FİLİSTİN DİRENİŞİNİN İKİ STRATEJİSİ (ANALİZ)

Siyonist rejim başbakanı Binyamin Netanyahu’nun Filistinlilere yönelik aşırı ve geniş çaplı şiddeti devam ediyor. Filistinliler bu şiddete karşı sivil itaatsizliğe yönelerek direnişi sürdürüyor. 

Görüntülenme: 465 Tarih: 20 Şubat 2023 07:50
FİLİSTİN DİRENİŞİNİN İKİ STRATEJİSİ (ANALİZ)

Benjamin Netanyahu'nun yeni kabinesinin ömrü henüz iki ayı doldurmadı. Netanyahu’unun aşırı biri olmasına ilaveten iç güvenlik bakanı İtamar Ben-Gvir daha da aşırı biri olarak işgal topraklarında yaşayan Arapların bile bu toprakları terk etmeleri gerektiğini düşünüyor.
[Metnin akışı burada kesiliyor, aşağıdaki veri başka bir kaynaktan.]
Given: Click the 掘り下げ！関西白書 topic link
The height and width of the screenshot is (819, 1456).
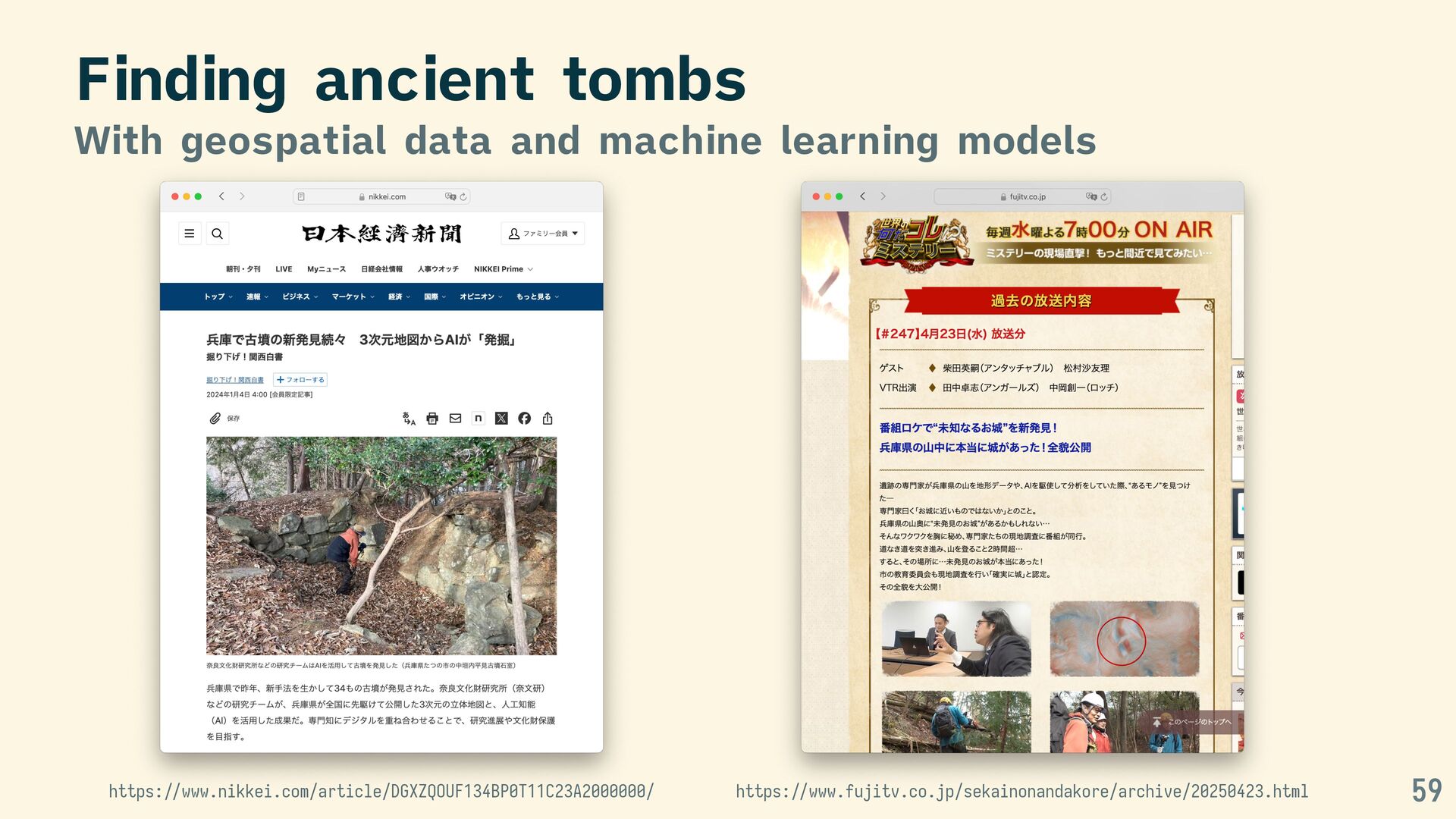Looking at the screenshot, I should coord(235,380).
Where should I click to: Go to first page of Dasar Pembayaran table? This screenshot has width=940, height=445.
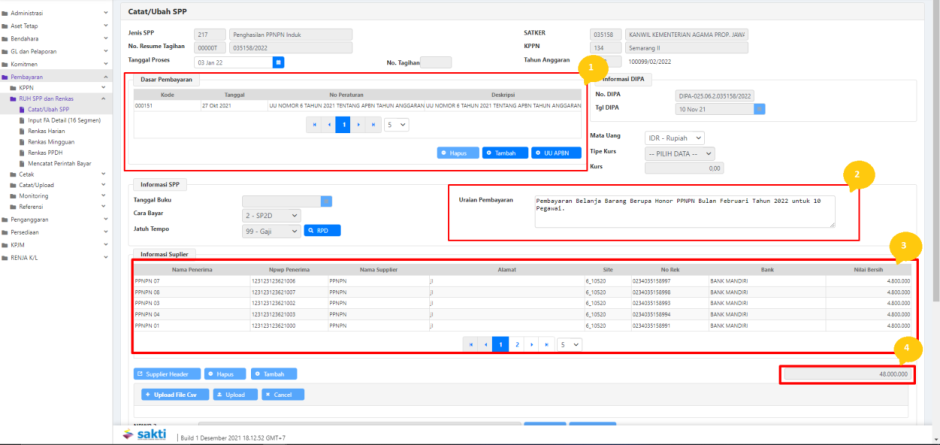tap(316, 124)
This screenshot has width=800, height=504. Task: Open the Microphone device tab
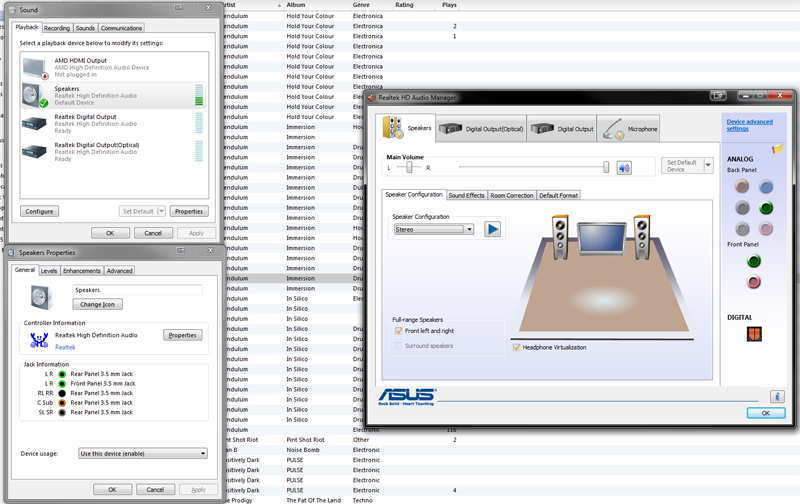click(630, 128)
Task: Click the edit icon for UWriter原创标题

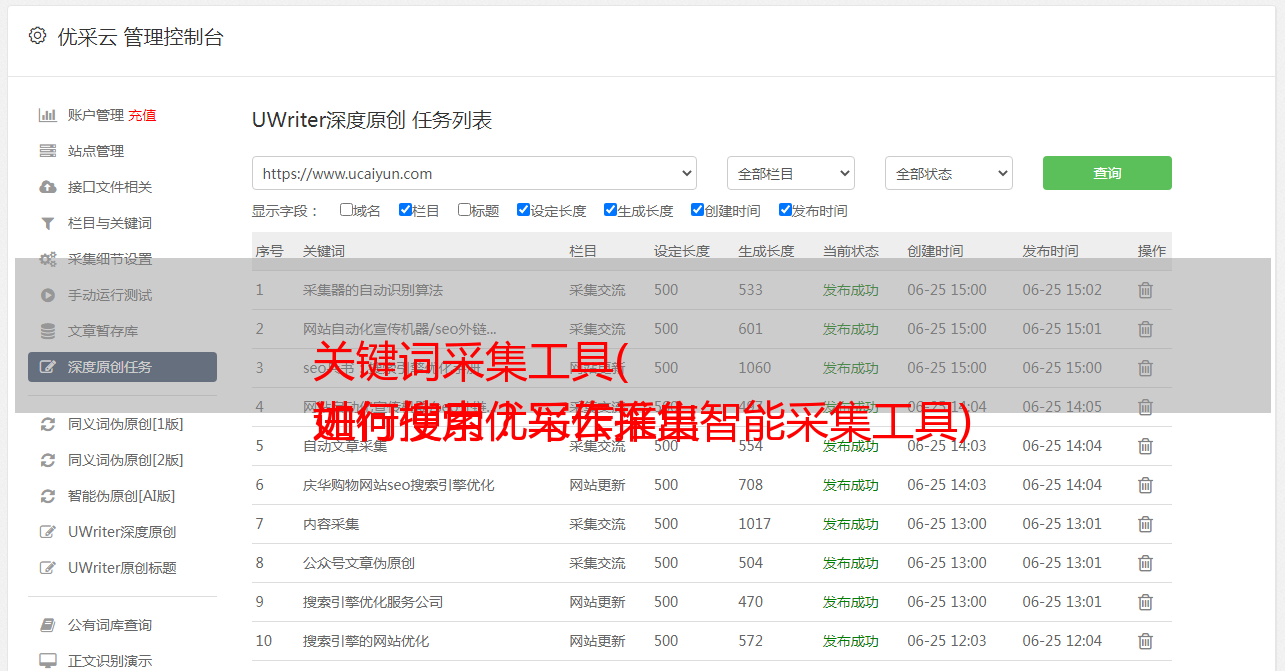Action: coord(47,568)
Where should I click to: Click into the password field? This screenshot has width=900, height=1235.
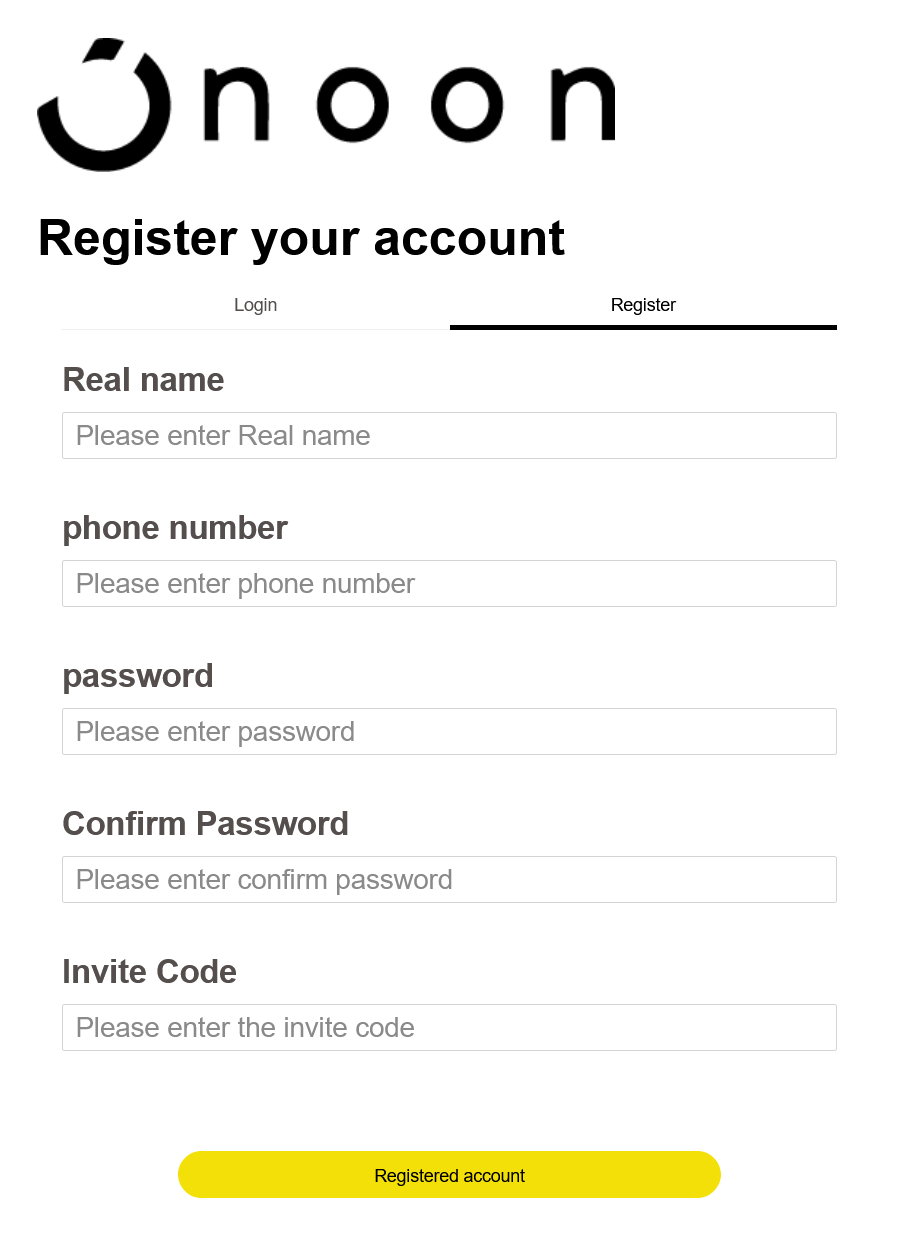tap(449, 732)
Ben-Gvir geçen hafta hapishaneler müdürlüğüne verdiği talimatta Filistinli esirlerin sadece 2 dakika banyo yapabileceklerini, her koğuşun da sadece bir saat su kullanma hakkı olduğunu emretti.
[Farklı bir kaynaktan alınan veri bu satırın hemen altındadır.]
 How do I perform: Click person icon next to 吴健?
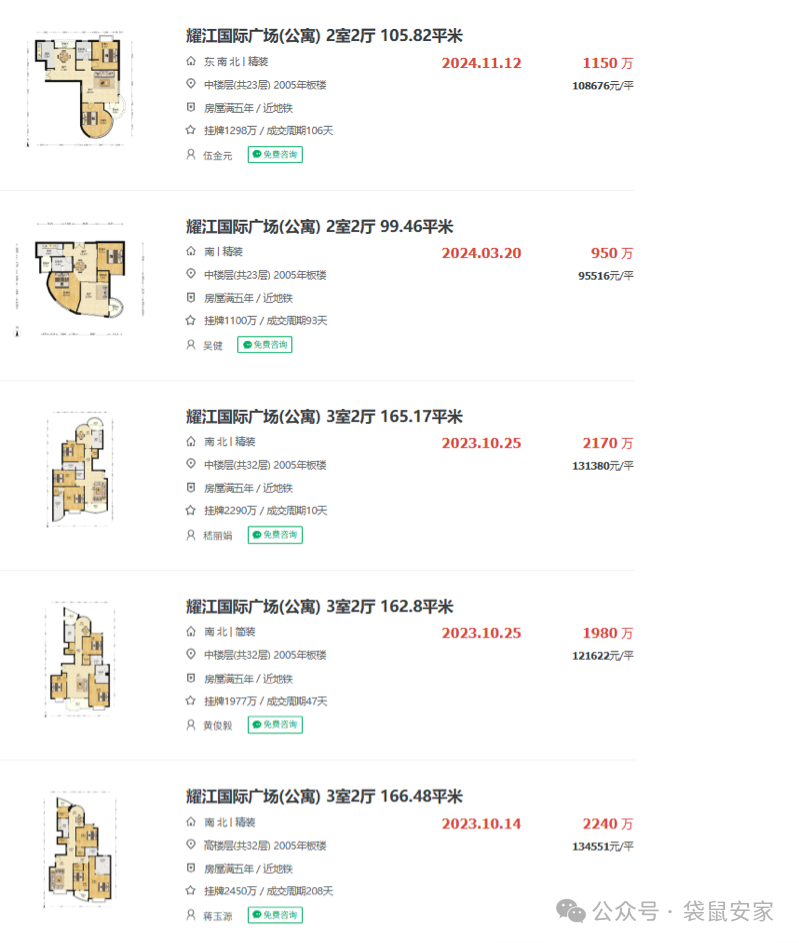point(191,345)
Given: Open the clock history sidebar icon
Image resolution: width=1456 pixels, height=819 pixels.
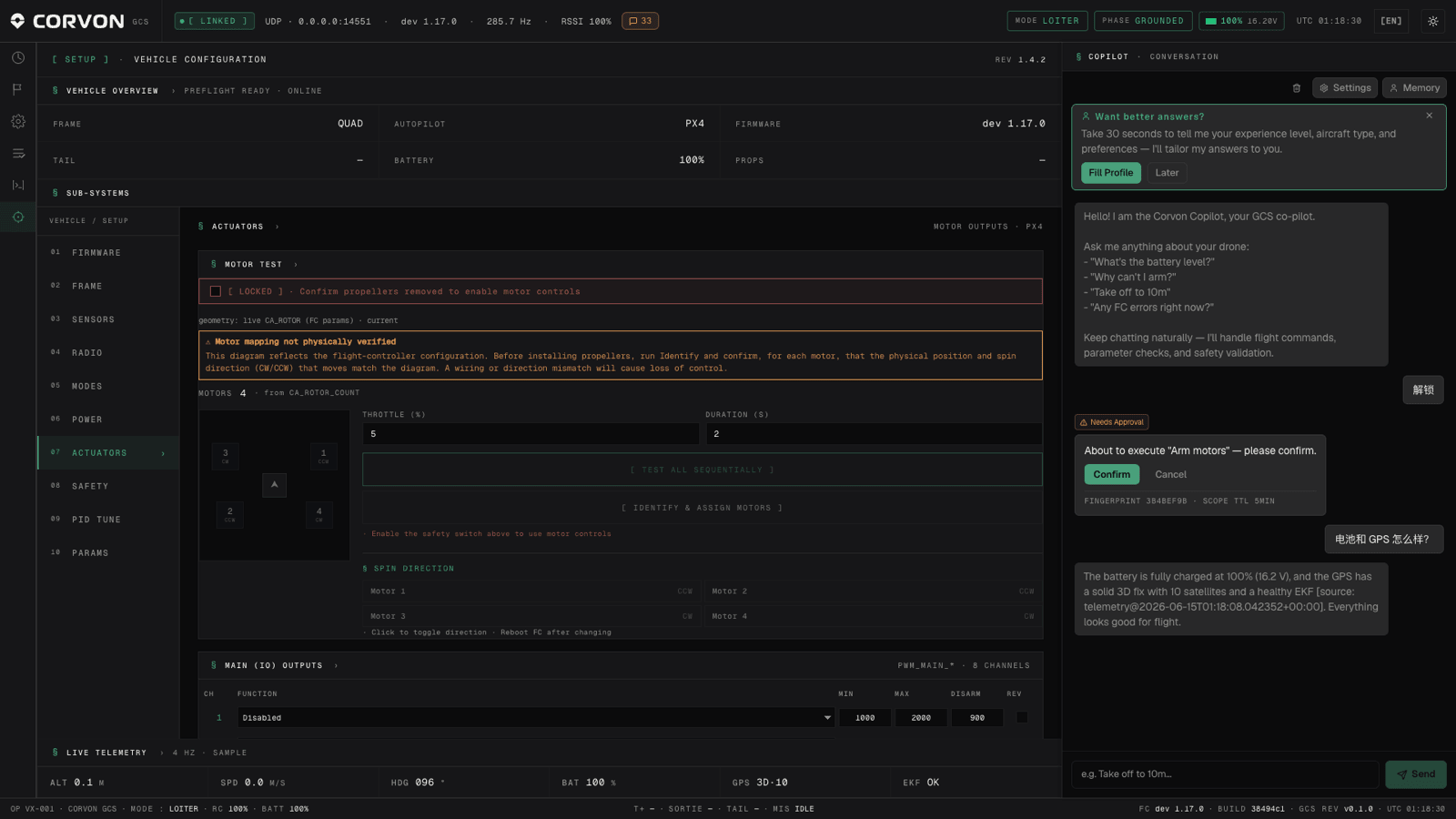Looking at the screenshot, I should [x=18, y=57].
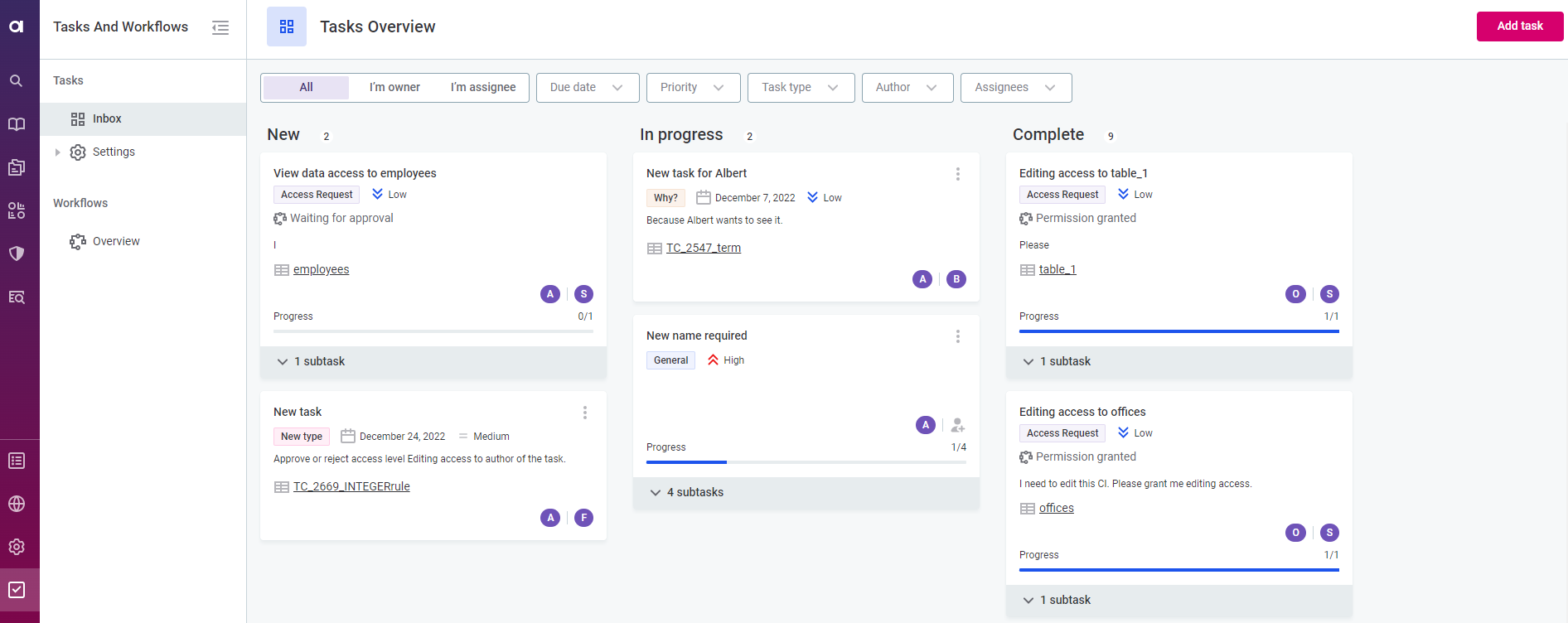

Bundan önce Siyonist rejim, Kudüs'te ve işgal altındaki topraklarda yaşayan Filistinli mahkumların vatandaşlığını veya ikametini iptal eden 1948 yasa tasarısını onaylamıştı. Yasaya göre Siyonist karşıtı her türlü eylemde bulunan ve hapis cezası alan ayrıca Filistin Özerk Teşkilattan maaş alan her Filistinlinin kendi uyruğu ve ikametinden vaz geçtiği anlamına gelir.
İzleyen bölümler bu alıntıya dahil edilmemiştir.